Problem description - All the data below should be printed again without a single difference.

Exercise material -
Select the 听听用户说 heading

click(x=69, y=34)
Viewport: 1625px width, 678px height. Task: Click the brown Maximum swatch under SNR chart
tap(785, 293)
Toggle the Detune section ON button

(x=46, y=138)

Solution to the problem -
Select the 听听用户说 heading

click(x=69, y=34)
Viewport: 1625px width, 678px height. Task: Click the brown Maximum swatch under SNR chart
tap(785, 293)
Toggle the Detune section ON button

(x=46, y=138)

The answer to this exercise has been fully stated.